[Extracted data entries]
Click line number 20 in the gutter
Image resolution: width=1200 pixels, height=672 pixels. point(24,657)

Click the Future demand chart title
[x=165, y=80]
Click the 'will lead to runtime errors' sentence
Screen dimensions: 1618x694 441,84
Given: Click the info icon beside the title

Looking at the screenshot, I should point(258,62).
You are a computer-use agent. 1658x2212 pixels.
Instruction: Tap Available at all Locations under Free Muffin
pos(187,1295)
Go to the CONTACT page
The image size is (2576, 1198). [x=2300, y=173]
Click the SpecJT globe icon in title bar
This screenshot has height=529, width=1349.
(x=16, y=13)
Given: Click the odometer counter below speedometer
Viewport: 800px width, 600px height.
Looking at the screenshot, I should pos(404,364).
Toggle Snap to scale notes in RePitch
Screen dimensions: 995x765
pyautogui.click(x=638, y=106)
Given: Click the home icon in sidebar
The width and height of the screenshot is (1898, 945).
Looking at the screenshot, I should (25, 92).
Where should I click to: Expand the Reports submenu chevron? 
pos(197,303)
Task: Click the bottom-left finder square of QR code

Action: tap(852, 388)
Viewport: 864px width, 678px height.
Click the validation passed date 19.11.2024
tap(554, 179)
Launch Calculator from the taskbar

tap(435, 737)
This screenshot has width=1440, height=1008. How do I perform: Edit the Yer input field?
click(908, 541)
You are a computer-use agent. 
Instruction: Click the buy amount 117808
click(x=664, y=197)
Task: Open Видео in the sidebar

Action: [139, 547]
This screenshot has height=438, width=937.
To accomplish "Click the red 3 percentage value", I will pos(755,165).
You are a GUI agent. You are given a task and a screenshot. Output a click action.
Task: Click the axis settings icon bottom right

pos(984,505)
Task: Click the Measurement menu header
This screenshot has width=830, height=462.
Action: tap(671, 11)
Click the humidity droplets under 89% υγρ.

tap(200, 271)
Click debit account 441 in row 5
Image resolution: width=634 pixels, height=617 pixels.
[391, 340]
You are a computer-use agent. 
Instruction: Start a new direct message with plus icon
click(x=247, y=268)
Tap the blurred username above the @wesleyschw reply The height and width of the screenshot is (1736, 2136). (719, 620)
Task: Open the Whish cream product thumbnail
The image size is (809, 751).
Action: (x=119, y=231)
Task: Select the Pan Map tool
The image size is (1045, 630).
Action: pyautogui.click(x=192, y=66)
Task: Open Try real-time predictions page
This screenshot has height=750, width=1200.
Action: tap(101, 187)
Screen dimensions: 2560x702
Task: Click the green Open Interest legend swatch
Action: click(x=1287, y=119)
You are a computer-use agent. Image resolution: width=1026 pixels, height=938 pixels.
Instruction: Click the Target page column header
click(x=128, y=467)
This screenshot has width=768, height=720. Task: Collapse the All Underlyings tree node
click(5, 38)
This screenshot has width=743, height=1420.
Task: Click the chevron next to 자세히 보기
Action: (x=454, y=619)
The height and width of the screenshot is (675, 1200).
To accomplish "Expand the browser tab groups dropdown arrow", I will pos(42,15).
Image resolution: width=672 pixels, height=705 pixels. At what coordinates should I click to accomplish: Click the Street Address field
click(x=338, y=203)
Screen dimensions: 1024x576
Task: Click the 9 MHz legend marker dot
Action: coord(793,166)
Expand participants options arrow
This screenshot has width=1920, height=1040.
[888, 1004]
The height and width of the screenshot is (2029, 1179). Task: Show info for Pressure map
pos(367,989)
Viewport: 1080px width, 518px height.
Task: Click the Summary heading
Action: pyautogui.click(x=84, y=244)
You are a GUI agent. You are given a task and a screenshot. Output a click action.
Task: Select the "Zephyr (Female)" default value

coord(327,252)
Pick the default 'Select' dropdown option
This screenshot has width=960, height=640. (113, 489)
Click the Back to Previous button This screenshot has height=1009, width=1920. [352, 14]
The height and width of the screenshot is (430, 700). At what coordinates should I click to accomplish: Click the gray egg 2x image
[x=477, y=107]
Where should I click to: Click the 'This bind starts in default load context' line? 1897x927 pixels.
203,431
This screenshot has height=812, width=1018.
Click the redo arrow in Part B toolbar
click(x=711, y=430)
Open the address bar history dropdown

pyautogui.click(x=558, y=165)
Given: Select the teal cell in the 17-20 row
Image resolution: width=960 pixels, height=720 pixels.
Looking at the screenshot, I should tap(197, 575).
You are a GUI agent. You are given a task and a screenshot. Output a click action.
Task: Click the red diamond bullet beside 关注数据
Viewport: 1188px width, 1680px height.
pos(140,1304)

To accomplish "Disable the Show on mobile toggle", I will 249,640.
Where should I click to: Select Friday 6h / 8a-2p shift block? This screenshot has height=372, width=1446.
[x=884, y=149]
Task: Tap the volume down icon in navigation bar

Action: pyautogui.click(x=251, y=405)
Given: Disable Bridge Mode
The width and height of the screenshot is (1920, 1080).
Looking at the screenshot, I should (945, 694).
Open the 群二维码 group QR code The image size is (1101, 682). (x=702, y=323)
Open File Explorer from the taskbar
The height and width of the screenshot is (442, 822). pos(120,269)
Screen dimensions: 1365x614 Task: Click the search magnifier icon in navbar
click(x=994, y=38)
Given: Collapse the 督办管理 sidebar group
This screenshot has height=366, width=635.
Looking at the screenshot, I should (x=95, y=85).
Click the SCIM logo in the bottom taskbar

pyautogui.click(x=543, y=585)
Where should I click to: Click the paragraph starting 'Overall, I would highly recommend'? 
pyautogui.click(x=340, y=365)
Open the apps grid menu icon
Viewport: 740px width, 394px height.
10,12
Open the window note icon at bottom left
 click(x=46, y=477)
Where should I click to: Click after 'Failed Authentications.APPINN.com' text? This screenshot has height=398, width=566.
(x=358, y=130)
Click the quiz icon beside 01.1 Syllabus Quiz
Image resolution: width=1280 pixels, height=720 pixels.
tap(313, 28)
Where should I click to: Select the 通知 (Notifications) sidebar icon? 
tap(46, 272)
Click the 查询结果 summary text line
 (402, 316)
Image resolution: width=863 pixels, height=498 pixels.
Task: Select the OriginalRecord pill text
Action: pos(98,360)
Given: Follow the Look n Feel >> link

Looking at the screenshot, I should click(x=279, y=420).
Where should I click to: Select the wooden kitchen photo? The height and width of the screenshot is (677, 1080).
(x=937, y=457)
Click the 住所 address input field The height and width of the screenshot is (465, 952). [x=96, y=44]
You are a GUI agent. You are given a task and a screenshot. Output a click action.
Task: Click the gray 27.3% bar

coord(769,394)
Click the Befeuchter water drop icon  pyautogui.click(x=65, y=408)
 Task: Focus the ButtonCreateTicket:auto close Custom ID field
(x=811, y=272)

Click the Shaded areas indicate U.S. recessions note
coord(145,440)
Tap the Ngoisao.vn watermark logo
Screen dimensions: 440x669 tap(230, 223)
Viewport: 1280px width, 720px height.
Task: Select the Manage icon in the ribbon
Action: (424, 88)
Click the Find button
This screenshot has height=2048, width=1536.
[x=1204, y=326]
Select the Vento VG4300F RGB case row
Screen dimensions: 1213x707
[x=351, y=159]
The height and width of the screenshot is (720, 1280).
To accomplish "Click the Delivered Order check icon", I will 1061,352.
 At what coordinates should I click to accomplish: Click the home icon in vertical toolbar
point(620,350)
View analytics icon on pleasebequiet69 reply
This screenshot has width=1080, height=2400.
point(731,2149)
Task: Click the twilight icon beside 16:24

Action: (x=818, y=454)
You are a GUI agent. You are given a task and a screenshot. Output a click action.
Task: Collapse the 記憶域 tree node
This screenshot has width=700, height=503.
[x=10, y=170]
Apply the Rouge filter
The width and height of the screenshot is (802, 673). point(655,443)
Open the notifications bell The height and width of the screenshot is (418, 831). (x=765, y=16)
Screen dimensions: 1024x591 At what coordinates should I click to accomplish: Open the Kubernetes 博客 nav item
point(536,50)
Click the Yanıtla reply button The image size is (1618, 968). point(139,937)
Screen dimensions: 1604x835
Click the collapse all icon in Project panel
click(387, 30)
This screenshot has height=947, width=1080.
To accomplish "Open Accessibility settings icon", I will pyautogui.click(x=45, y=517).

→ Task
Reproduce exactly the entries above, limited to the lines from the one with "Expand participants options arrow" through the one with "Click the Back", both included.

→ Your solution
Expand participants options arrow
This screenshot has width=1920, height=1040.
[888, 1004]
The height and width of the screenshot is (2029, 1179). Task: Show info for Pressure map
pos(367,989)
Viewport: 1080px width, 518px height.
Task: Click the Summary heading
Action: pyautogui.click(x=84, y=244)
You are a GUI agent. You are given a task and a screenshot. Output a click action.
Task: Select the "Zephyr (Female)" default value

coord(327,252)
Pick the default 'Select' dropdown option
This screenshot has width=960, height=640. (113, 489)
Click the Back to Previous button This screenshot has height=1009, width=1920. [352, 14]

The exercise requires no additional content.